[关键词]
[摘要]
目的 分析泽布替尼和阿可替尼上市后的出血不良事件,为临床安全用药提供参考。方法 将FDA不良事件报告系统(FAERS)和加拿大警戒不良反应数据库(CVAROD)中自药品上市时间至2024年第2季度的数据导入R 4.3软件,采用报告比值比法(ROR)对比分析泽布替尼和阿可替尼的出血不良事件信号。单因素和多因素Logistic回归分析合并使用抗血栓药物对出血不良事件的影响。多因素Logistic回归分析泽布替尼和阿可替尼出血风险高低。结果 泽布替尼和阿可替尼出血不良事件涉及的系统器官分类(SOC)基本一致。与阿可替尼相比,泽布替尼出血不良事件呈阳性信号[FAERS:ROR=2.07,95%置信区间(95% CI) =1.79~2.39; CVAROD:ROR=1.50,95% CI=1.05~2.16]。单因素Logistic回归分析表明合并使用抗血栓药物会显著增加出血风险[泽布替尼(FAERS):OR=3.31,P<0.001;泽布替尼(CVAROD):OR=2.70,P=0.007;阿可替尼(FAERS):OR=2.45,P<0.001;阿可替尼(CVAROD):OR=4.23,P=0.001]。多因素Logistic回归分析显示合并使用抗血栓药物为出血的独立危险因素[泽布替尼(CVAROD):OR=3.16,P=0.003;阿可替尼(FAERS): OR=2.91,P<0.001]。与阿可替尼相比,患者服用泽布替尼发生出血的风险显著升高(FAERS:OR=2.90,P=0.029; CVAROD:OR=1.97,P=0.031)。结论 泽布替尼的出血风险可能更高;慎用抗血栓药物,需联合用药时,应加强对出血体征的监测。
[Key word]
[Abstract]
Objective To provide reference for clinical safe use through analysis of post-marketing hemorrhagic adverse events of zanubrutinib and acalabrutinib.

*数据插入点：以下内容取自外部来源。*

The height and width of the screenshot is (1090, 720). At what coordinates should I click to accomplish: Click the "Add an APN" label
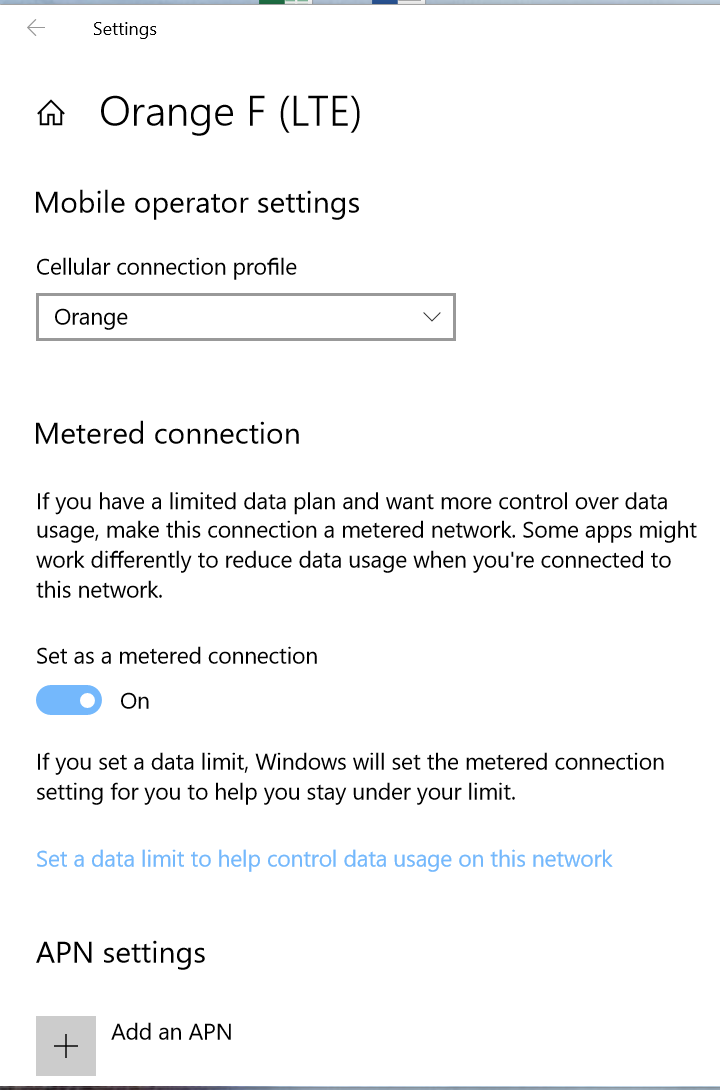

Methods The raw data from the FDA Adverse Event Reporting System (FAERS) and Canada vigilance adverse reaction online database (CVAROD) between the time of drug lunch to the second quarter of 2024 were imported into R 4.3 software. The reporting odds ratio (ROR) were used to compare the hemorrhagic signals between zanubrutinib and acalabrutinib. The effects of the concurrent use of antithrombotic drugs on hemorrhagic adverse events were assessed by univariate and multivariate Logistic regression analysis. The risk of hemorrhage in patients treated with zanubrutinib or acalabrutinib was compared through logistic regression analysis. Results System organ class involved in the hemorrhagic signals of zanubrutinib and acalabrutinib were similar. Compared with acalabrutinib, zanubrutinib showed a positive signal for hemorrhagic adverse events (FAERS: ROR = 2.07, 95% CI = 1.79-2.39; CVAROD: ROR = 1.50, 95%CI = 1.05-2.16). Univariate Logistic regression showed that the concurrent use of antithrombotic drugs significantly increased the risk of hemorrhage [zanubrutinib (FAERS): OR = 3.31, P < 0.001; zanubrutinib (CVAROD): OR = 2.70, P=0.007; acalabrutinib (FAERS): OR = 2.45, P < 0.001; acalabrutinib (CVAROD): OR = 4.23, P=0.001]. Multivariate Logistic regression indicated that concurrent use of antithrombotic drugs was an independent risk factor [zanubrutinib (CVAROD): OR = 3.16, P=0.003; acalabrutinib (FAERS): OR = 2.91, P < 0.001]. Compared with acalabrutinib, the risk of hemorrhage in patients treated with zanubrutinib was significantly higher (FAERS: OR = 2.90, P=0.029; CVAROD: OR = 1.97, P=0.031). Conclusion Zanubrutinib may have a higher risk of hemorrhage; Use antithrombotic drugs with caution. When combination therapy is required, monitoring of hemorrhage signs should be strengthened.